Exercise objective: Only some lines are wanted. Transcribe, exactly, the lines below from the line with "Rent a car Gherla (164, 1988)" up to and including the line with "Rent a car Vaslui (388, 2043)".

Stored items:

┌──

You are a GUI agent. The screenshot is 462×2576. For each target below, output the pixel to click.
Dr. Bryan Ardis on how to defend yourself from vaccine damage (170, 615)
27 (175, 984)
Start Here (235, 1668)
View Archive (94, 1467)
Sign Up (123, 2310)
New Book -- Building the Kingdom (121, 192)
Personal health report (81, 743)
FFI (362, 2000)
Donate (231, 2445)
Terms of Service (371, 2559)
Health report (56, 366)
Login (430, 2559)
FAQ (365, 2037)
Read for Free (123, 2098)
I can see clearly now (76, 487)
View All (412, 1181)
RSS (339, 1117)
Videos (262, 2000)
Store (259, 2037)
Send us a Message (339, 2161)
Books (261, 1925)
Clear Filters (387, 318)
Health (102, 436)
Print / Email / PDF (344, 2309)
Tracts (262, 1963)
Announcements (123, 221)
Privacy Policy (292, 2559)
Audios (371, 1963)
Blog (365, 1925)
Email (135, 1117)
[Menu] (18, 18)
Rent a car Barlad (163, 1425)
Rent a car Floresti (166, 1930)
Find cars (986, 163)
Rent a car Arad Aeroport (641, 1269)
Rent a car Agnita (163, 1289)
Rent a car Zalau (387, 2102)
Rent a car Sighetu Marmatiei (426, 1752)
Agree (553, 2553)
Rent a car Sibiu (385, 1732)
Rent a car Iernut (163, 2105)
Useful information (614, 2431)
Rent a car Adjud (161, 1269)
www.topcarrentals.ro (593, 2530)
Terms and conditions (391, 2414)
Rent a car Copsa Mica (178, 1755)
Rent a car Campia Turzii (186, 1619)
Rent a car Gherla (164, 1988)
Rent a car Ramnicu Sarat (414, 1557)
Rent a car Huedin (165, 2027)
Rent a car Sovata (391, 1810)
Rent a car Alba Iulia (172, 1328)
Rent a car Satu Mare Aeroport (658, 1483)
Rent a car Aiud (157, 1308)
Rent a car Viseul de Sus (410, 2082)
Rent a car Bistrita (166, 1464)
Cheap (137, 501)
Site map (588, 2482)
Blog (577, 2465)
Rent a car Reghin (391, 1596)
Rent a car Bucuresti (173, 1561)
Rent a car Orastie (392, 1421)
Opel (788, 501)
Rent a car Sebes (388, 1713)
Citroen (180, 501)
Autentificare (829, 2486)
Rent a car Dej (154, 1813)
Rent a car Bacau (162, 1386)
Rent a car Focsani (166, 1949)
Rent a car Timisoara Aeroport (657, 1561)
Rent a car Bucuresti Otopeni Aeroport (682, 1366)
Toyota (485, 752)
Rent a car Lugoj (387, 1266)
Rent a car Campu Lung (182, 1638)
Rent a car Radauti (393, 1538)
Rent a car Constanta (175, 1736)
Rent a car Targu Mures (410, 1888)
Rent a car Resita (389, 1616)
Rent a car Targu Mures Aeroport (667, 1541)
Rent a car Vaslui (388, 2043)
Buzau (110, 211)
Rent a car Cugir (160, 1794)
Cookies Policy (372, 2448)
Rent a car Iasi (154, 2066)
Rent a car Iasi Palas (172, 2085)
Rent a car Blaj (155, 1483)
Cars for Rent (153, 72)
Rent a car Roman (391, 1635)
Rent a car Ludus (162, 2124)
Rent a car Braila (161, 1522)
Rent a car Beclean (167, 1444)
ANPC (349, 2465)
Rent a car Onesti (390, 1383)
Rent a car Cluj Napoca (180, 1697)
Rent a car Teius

└──

The answer:
Rent a car Gherla (164, 1988)
Rent a car Ramnicu Sarat (414, 1557)
Rent a car Huedin (165, 2027)
Rent a car Sovata (391, 1810)
Rent a car Alba Iulia (172, 1328)
Rent a car Satu Mare Aeroport (658, 1483)
Rent a car Aiud (157, 1308)
Rent a car Viseul de Sus (410, 2082)
Rent a car Bistrita (166, 1464)
Cheap (137, 501)
Site map (588, 2482)
Blog (577, 2465)
Rent a car Reghin (391, 1596)
Rent a car Bucuresti (173, 1561)
Rent a car Orastie (392, 1421)
Opel (788, 501)
Rent a car Sebes (388, 1713)
Citroen (180, 501)
Autentificare (829, 2486)
Rent a car Dej (154, 1813)
Rent a car Bacau (162, 1386)
Rent a car Focsani (166, 1949)
Rent a car Timisoara Aeroport (657, 1561)
Rent a car Bucuresti Otopeni Aeroport (682, 1366)
Toyota (485, 752)
Rent a car Lugoj (387, 1266)
Rent a car Campu Lung (182, 1638)
Rent a car Radauti (393, 1538)
Rent a car Constanta (175, 1736)
Rent a car Targu Mures (410, 1888)
Rent a car Resita (389, 1616)
Rent a car Targu Mures Aeroport (667, 1541)
Rent a car Vaslui (388, 2043)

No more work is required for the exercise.